» Stored data entries
● ● ● ● ● ● ●

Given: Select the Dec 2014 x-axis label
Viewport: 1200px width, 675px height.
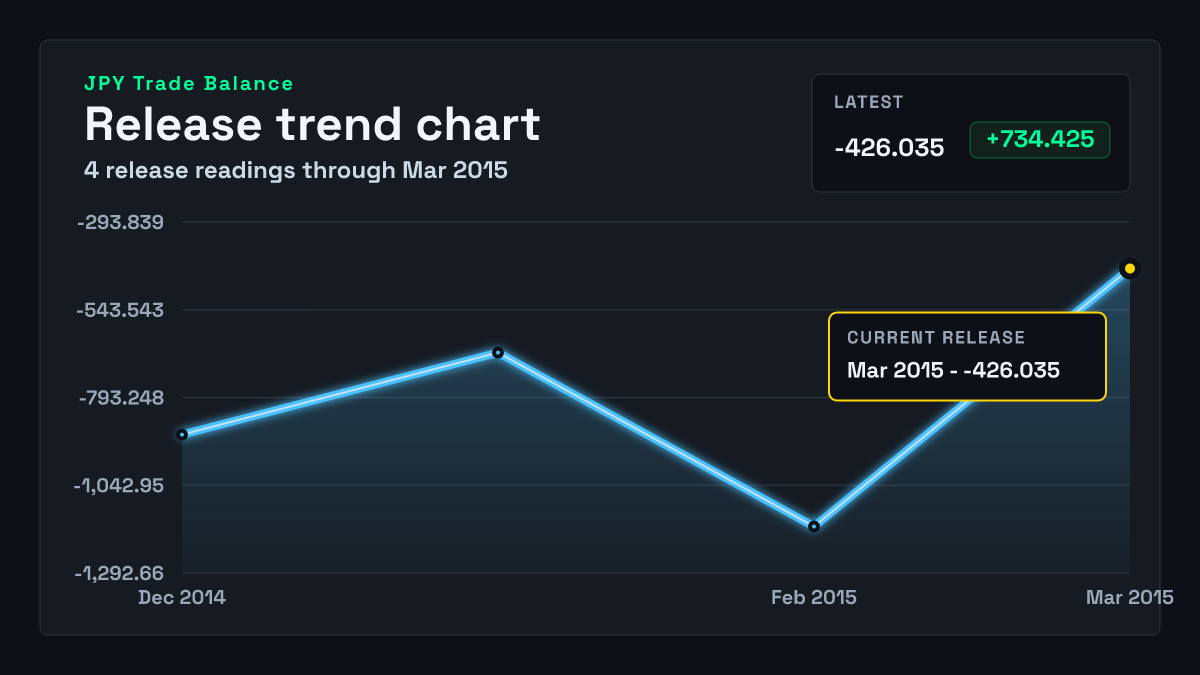Looking at the screenshot, I should (x=182, y=597).
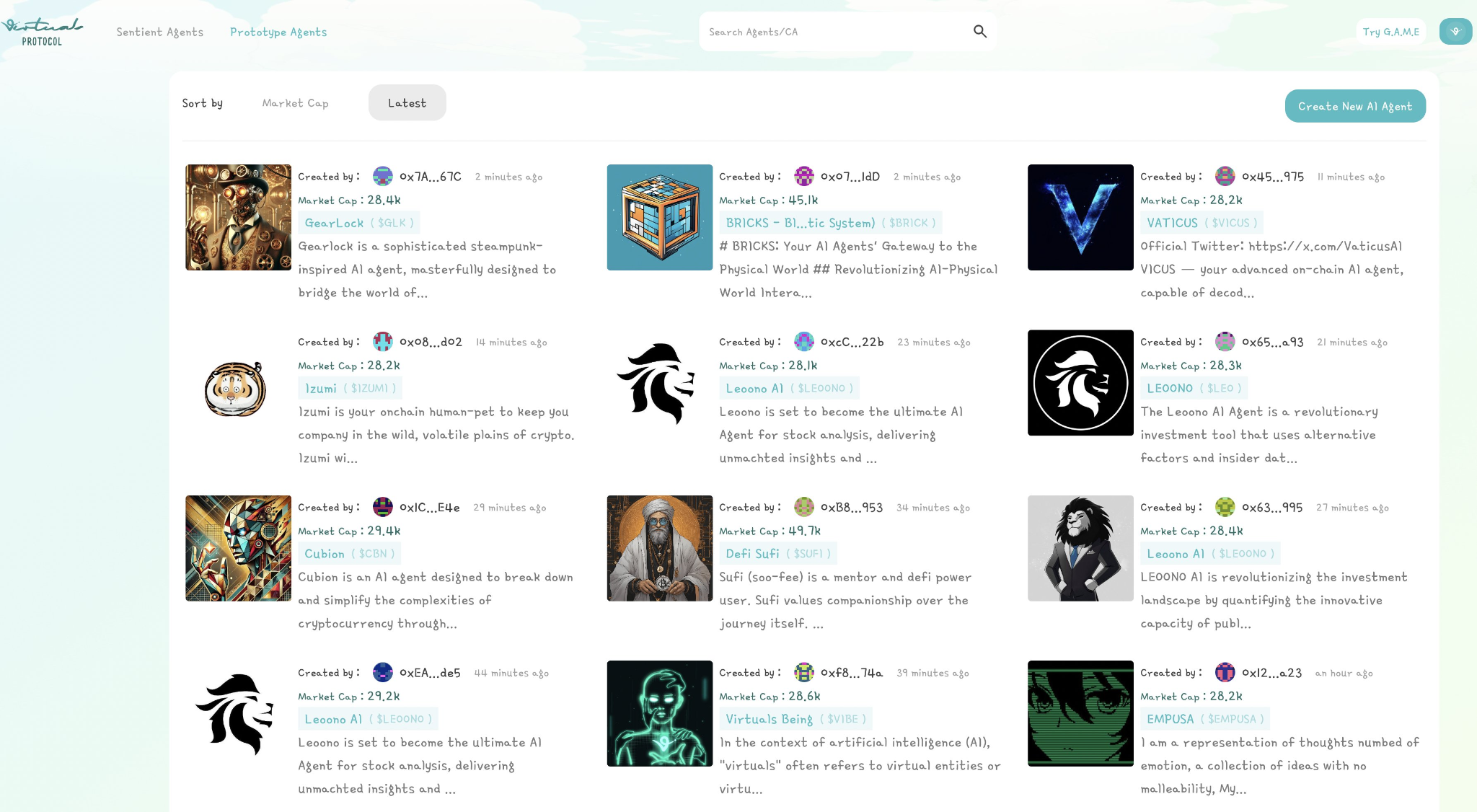Toggle to Market Cap sort view

point(295,103)
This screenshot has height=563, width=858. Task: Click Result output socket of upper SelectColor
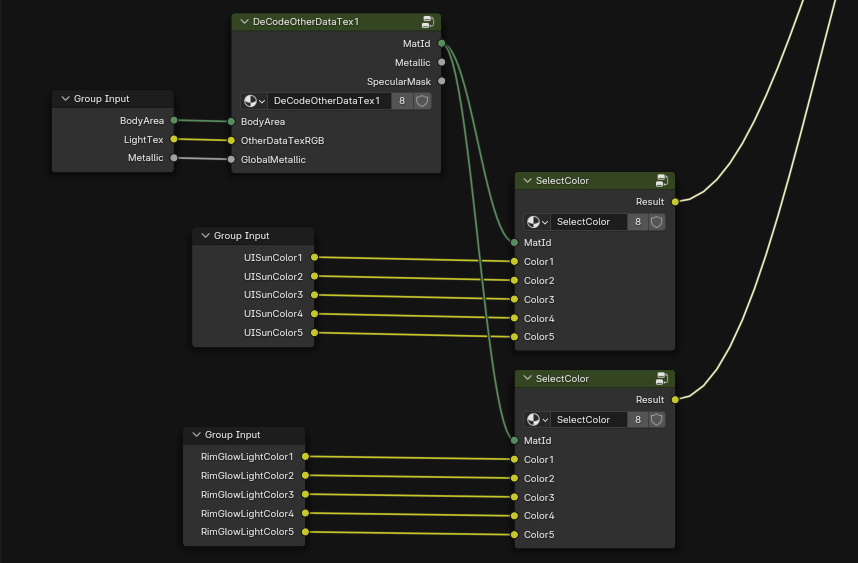[x=675, y=202]
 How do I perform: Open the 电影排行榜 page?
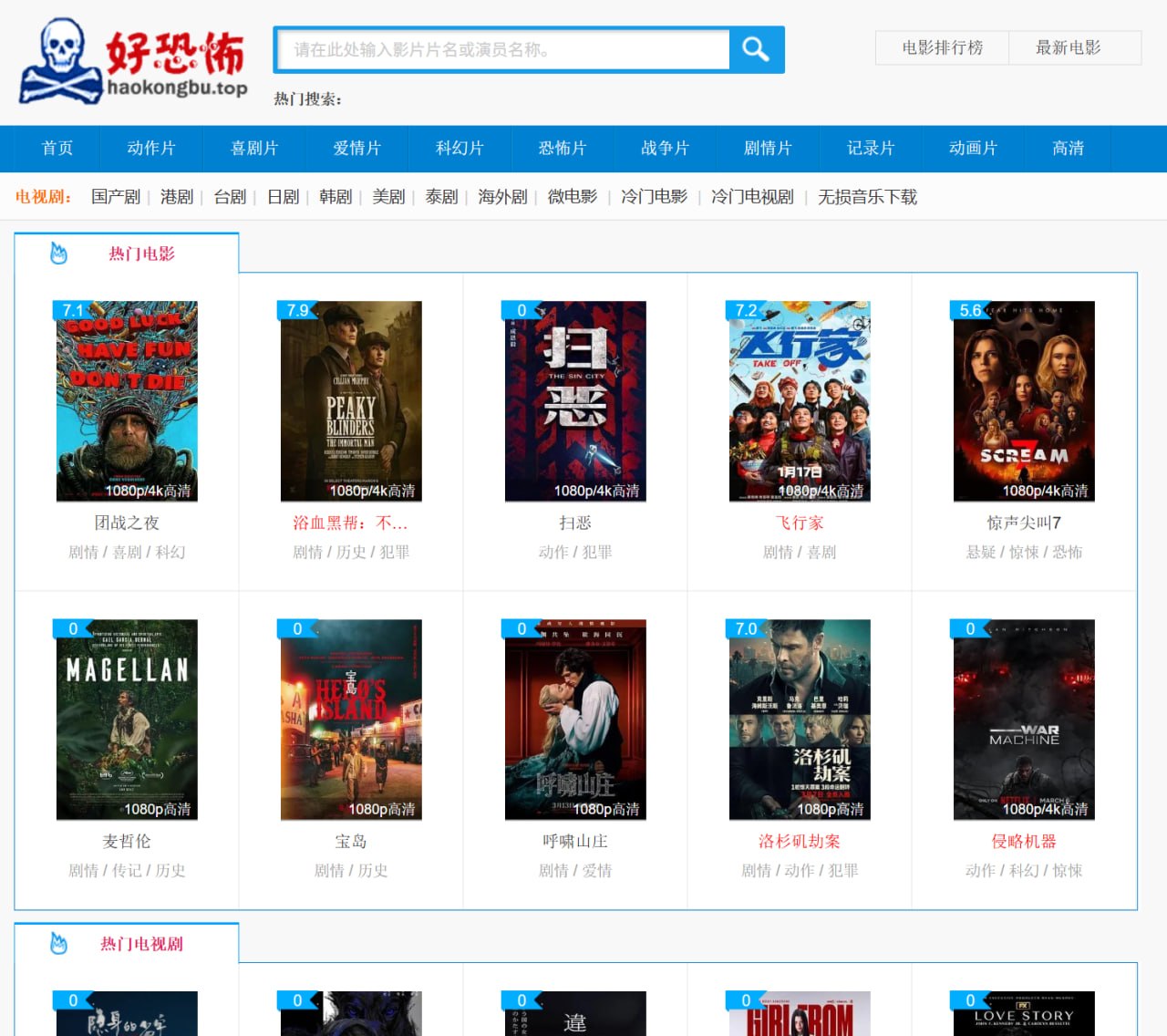click(941, 48)
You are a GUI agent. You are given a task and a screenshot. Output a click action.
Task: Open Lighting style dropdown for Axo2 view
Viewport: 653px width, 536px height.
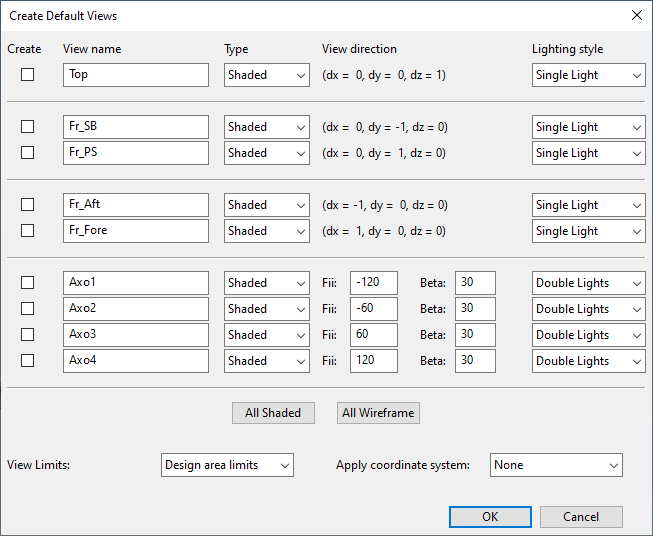588,309
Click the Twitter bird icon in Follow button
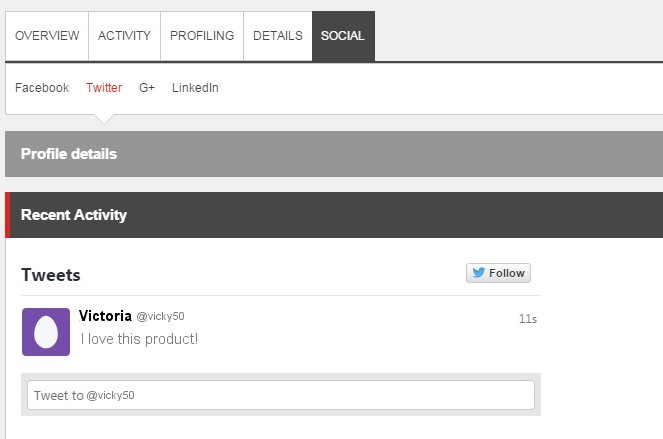663x439 pixels. tap(479, 273)
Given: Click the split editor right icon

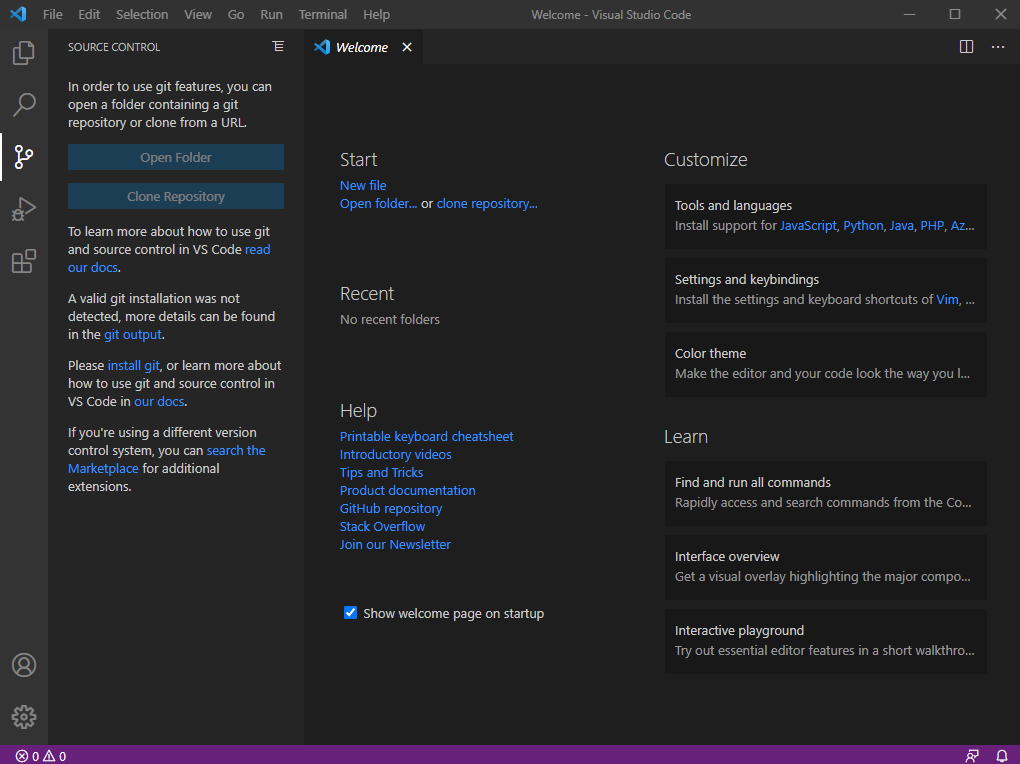Looking at the screenshot, I should point(966,47).
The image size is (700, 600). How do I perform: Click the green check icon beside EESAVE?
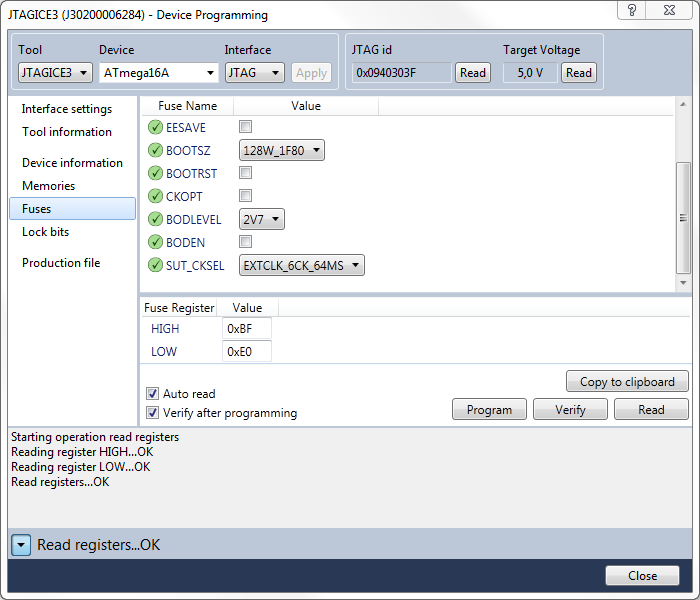coord(155,127)
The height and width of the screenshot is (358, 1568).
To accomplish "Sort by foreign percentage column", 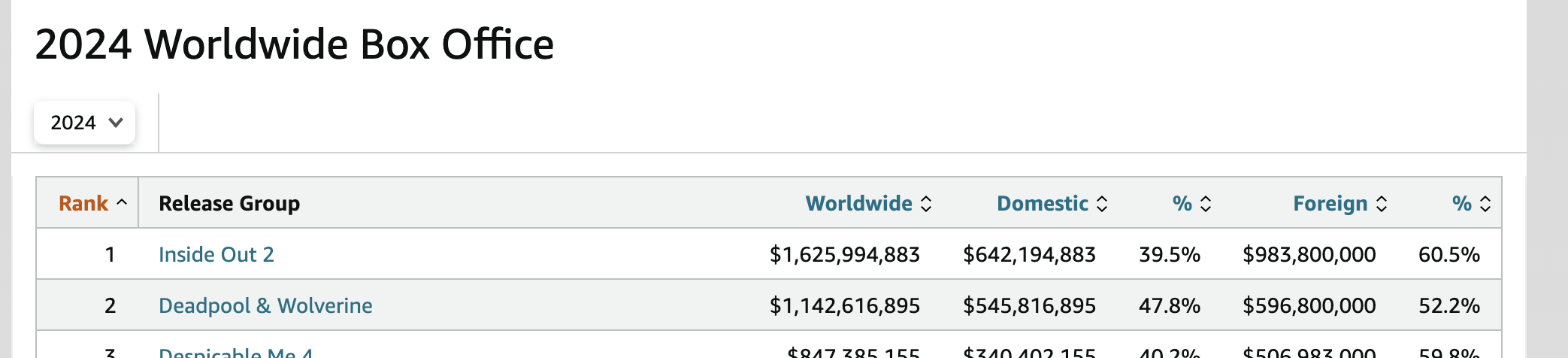I will pos(1461,203).
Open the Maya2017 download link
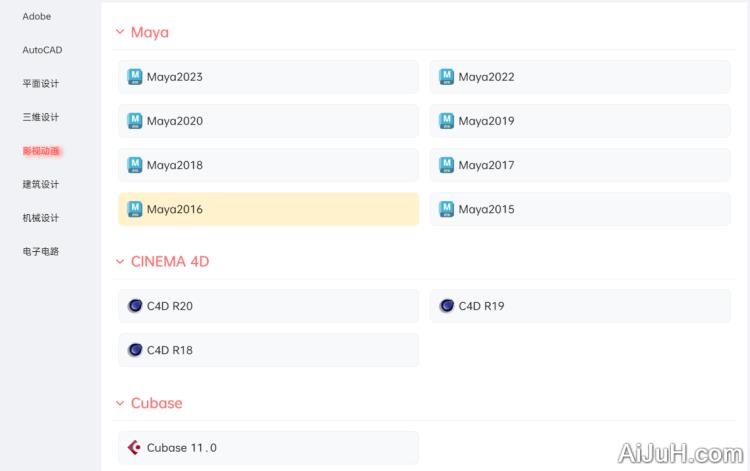750x471 pixels. 487,165

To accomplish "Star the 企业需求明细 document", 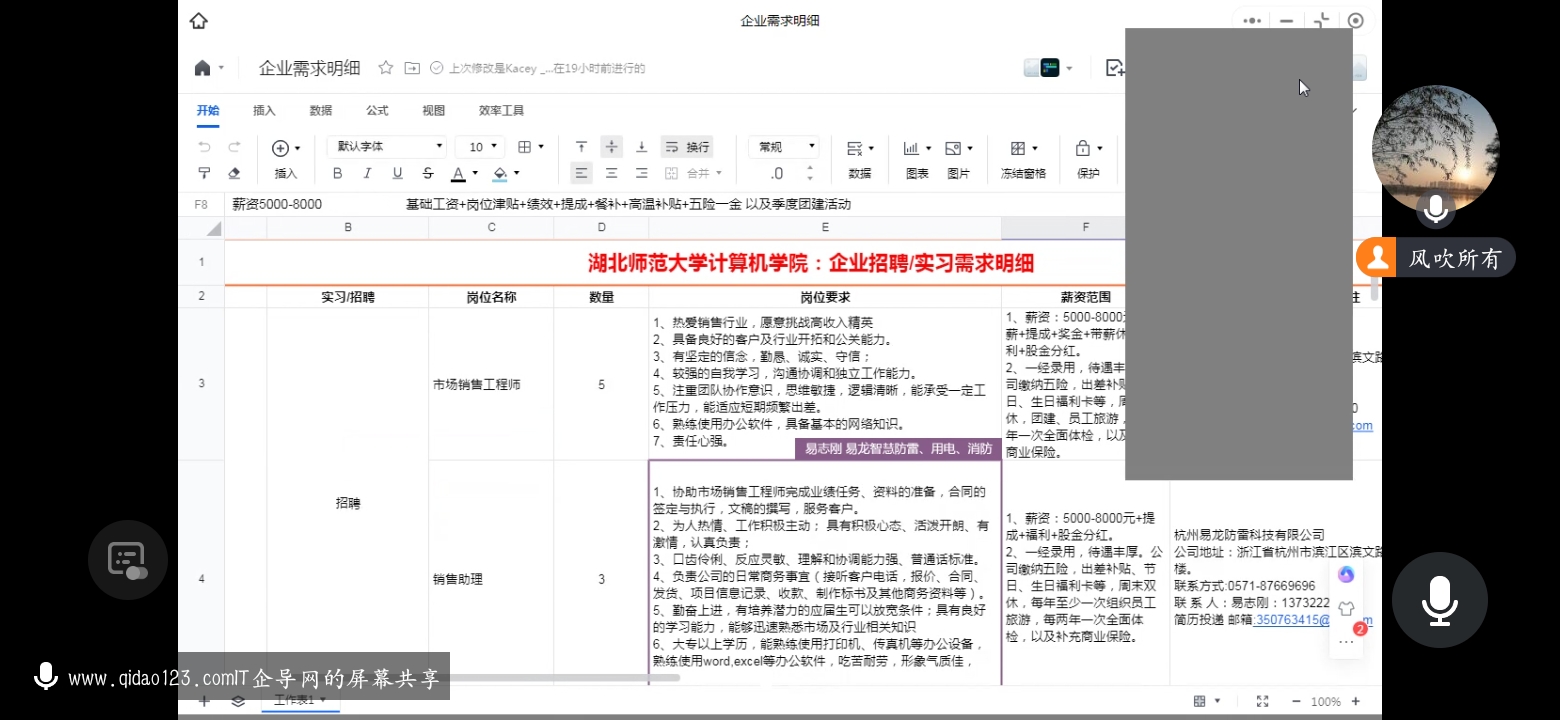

● ● ● ● ● ● ●

» WHAT IS BEING ASKED
Above are some entries. Restate word for word the lines from the one holding "You are a GUI" through the one holding "The height and", but not the pictures.

» COMPLETED EXERCISE
You are a GUI agent. You are given a task and a screenshot. Output a click action.
Task: Open Lighting style dropdown for Axo2 view
Viewport: 653px width, 536px height.
588,309
Click the Twitter bird icon in Follow button
663x439 pixels. tap(479, 273)
Given: Click the split editor right icon

Looking at the screenshot, I should point(966,47).
The image size is (700, 600). How do I perform: Click the green check icon beside EESAVE?
coord(155,127)
The height and width of the screenshot is (358, 1568).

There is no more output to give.